Второй машине я отдал Бурцева и пятерых – с тремя гранатами на каждого и приказом: не входить, а обойти по воде слева, залечь поближе и, если она откроется, забросать её с фланга; а не откроется – лежать до конца дела и не обнаруживать себя вовсе.
Бурцев принял приказ правой рукой к козырьку и ушёл в воду.
Я поднял руку и повёл людей вперёд.
* * *
Проход был в двух шагах.
Вышли сорок восемь. Двоих повернули назад, девятеро ушли с Ковтуном, шестеро – с Бурцевым. В воронку вошёл тридцать один.
Первым пошёл Дёгтев. За ним – я. За мной – двадцать девять.
Вошли не в проход. В воронку перед проходом.
Оттуда – по одному, пригнувшись. Нитка. Мат. Вторая нитка.

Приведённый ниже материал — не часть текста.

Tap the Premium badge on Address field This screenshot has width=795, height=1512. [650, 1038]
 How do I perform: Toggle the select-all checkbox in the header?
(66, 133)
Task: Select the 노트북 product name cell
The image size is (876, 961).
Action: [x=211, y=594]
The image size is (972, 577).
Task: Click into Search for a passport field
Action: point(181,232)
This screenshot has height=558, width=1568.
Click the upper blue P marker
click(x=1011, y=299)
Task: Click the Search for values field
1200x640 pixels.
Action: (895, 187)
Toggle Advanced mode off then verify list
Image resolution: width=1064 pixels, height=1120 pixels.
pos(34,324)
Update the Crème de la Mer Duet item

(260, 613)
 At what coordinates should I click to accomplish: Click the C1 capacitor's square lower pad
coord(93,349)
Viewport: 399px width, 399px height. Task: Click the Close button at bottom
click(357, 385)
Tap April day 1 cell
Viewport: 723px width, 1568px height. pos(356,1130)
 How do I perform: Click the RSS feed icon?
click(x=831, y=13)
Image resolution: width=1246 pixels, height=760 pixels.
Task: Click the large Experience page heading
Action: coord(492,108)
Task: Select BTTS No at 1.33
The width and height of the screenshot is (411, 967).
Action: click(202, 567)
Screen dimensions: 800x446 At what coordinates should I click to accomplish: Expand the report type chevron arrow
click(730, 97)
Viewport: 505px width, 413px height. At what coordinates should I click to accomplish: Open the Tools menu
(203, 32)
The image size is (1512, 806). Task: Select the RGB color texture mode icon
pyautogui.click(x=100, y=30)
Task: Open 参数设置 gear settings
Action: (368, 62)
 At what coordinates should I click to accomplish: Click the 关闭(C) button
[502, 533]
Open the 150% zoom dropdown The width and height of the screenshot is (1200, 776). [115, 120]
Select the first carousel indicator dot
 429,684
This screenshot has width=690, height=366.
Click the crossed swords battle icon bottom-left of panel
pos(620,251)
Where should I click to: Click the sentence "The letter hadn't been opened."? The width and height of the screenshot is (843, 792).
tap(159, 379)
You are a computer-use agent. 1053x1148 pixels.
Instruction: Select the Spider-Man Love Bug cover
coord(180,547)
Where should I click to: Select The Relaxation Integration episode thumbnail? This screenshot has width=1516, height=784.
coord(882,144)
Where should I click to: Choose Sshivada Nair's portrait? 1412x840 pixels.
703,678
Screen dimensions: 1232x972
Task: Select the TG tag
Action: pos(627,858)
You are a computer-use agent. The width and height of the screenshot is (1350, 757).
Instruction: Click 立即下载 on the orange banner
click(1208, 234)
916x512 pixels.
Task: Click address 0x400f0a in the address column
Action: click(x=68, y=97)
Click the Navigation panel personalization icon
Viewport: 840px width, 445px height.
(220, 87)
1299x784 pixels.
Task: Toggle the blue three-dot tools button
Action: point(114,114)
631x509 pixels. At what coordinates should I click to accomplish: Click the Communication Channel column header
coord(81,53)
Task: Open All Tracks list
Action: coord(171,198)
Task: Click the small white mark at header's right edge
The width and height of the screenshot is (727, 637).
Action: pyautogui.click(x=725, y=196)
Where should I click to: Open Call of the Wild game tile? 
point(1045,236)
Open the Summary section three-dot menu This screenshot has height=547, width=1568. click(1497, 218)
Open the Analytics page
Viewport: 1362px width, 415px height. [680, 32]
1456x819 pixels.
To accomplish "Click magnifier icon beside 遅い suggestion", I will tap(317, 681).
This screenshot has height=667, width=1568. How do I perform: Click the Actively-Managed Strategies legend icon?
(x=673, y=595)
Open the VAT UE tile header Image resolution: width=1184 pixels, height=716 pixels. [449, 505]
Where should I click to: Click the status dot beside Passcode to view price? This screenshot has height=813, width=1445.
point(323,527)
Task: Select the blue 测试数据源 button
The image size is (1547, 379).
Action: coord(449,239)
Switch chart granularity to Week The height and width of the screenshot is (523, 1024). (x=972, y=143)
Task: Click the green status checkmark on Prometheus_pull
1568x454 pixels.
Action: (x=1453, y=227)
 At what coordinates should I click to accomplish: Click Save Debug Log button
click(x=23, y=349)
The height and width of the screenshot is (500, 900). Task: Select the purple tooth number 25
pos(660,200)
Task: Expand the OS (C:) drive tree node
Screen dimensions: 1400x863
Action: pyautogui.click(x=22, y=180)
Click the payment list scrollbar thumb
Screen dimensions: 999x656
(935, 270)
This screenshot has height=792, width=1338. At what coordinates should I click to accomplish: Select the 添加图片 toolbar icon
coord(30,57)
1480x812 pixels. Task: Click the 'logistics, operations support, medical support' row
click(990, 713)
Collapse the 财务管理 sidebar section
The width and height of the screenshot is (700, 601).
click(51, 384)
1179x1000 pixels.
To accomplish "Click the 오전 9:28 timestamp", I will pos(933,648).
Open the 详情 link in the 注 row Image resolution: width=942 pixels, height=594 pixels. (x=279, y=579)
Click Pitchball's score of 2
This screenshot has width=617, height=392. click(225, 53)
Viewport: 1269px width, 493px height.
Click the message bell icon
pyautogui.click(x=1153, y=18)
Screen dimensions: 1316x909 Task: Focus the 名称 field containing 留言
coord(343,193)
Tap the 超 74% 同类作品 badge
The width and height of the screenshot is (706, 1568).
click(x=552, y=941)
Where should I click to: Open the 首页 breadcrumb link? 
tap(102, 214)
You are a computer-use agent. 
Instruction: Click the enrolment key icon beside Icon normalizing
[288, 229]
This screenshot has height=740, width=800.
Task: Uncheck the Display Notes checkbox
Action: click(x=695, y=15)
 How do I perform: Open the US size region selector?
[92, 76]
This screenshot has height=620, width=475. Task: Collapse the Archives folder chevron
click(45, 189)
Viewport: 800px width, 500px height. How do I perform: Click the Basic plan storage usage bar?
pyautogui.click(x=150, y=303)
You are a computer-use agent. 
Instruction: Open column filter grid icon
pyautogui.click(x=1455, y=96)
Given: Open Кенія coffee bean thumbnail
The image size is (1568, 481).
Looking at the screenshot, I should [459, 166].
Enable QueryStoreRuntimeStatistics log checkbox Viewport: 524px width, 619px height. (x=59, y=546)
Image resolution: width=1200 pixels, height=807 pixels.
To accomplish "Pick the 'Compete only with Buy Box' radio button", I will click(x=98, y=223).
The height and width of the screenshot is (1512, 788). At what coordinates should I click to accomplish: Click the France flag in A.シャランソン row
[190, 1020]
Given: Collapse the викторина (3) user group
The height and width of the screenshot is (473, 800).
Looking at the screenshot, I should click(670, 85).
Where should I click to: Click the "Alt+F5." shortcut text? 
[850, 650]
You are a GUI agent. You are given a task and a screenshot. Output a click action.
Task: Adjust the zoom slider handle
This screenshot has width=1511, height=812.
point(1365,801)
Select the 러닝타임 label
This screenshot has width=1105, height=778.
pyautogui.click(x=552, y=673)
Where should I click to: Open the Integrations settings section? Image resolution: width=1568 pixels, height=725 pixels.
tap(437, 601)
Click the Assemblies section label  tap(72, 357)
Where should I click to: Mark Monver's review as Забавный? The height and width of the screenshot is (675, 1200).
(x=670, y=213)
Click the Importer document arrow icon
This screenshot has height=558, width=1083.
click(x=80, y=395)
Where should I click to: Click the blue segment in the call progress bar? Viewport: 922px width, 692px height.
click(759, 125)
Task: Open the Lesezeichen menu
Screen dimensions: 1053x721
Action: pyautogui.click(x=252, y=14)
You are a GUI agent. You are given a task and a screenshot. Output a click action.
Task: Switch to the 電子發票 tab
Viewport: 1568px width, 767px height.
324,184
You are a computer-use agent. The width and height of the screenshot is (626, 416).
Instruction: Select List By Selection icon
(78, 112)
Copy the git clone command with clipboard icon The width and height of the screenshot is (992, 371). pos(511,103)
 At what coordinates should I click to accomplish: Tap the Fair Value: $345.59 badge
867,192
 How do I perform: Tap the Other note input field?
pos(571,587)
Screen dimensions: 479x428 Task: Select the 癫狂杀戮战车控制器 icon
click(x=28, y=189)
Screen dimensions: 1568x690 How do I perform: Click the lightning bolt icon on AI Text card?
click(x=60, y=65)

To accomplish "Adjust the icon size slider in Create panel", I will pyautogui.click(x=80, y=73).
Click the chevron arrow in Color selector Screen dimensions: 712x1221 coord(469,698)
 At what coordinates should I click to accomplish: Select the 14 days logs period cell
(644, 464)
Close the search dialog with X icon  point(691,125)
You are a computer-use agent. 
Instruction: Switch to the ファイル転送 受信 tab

Гренадер впереди меня оступился и сел. Я перешагнул его. Он встал сам.
Бруствер.
Немецкий бруствер вблизи не выглядит крепостью. Мешки. Земля. Доска.
– Пошли.
Первая четвёрка встала на бруствер и бросила вниз.
Разрыв. Второй. Третий.
В окопе кричат раньше, чем стреляют.
Мы прыгнули.
Дальше пошло то, к чему четыре ночи учили, и то, чему научить нельзя.
Темнота. Глина. Чужая спина.
Гранату – за поворот. Считать до трёх. Идти.
Тот гренадер, что оступился на нитке, швырнул в блиндаж. Разрыв выбил дверь. Он успел прильнуть к стенке; шедший следом не успел и упал лицом в глину. Оттуда никто не вышел.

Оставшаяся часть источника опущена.